• [Assigned task]: Locate the line that contains "Given: Click Iris Li's video thumbnail". Retype it and every line after it to the end of the records, exactly, but not the pictures.

[Opening Supplied data section]

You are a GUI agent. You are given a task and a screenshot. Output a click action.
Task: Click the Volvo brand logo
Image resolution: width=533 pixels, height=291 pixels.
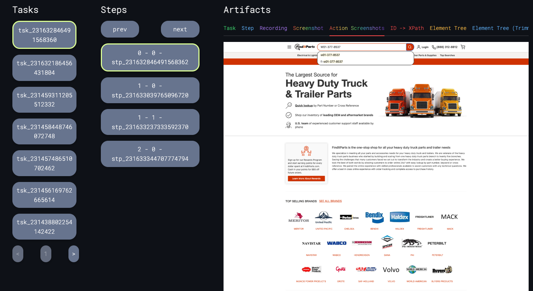(x=391, y=270)
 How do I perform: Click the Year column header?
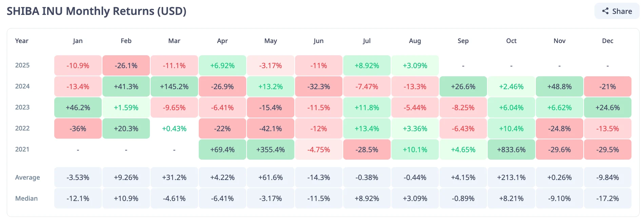(x=22, y=41)
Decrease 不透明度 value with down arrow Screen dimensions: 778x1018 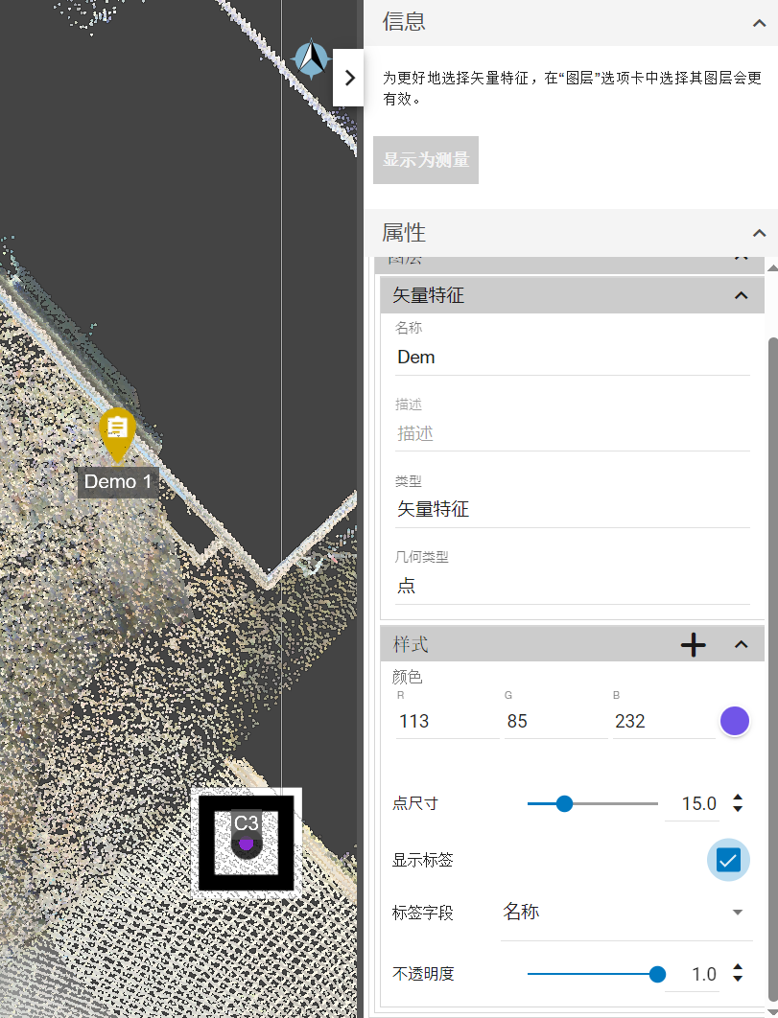click(737, 980)
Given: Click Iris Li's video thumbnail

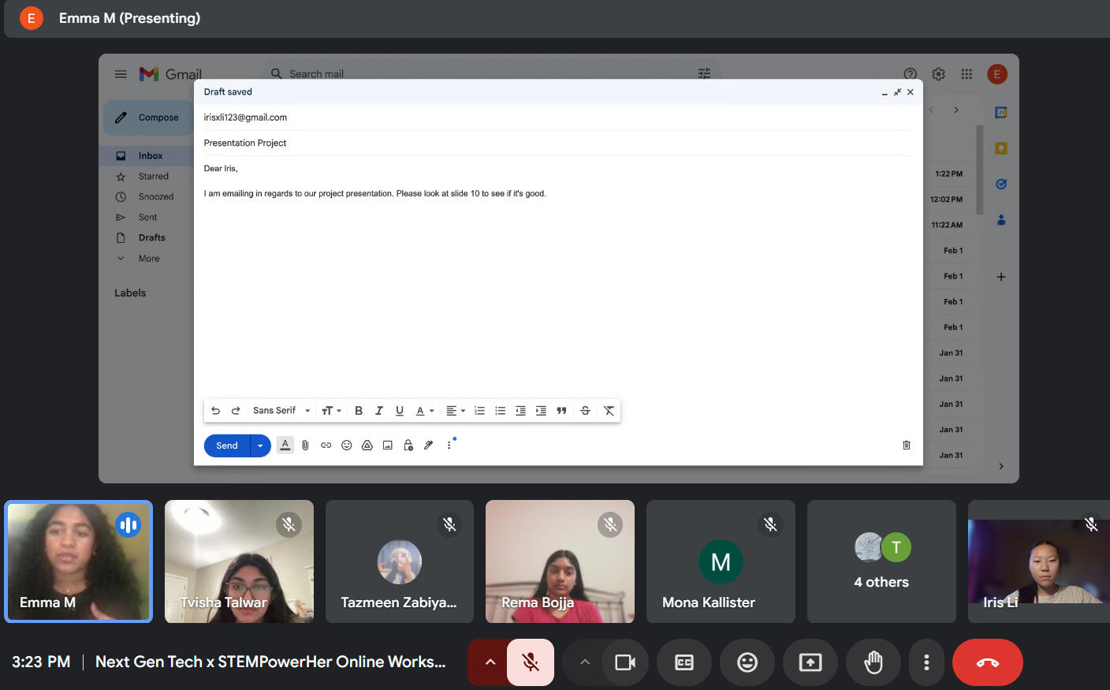Looking at the screenshot, I should click(1039, 561).
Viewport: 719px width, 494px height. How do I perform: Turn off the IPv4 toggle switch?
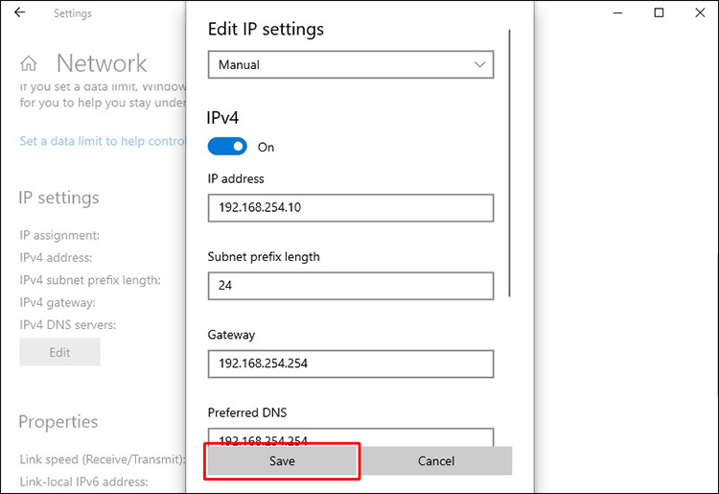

[Closing Supplied data section]

• [Response to the task]:
Given: Click Iris Li's video thumbnail

Looking at the screenshot, I should click(1039, 561).
Viewport: 719px width, 494px height. How do I perform: Turn off the IPv4 toggle switch?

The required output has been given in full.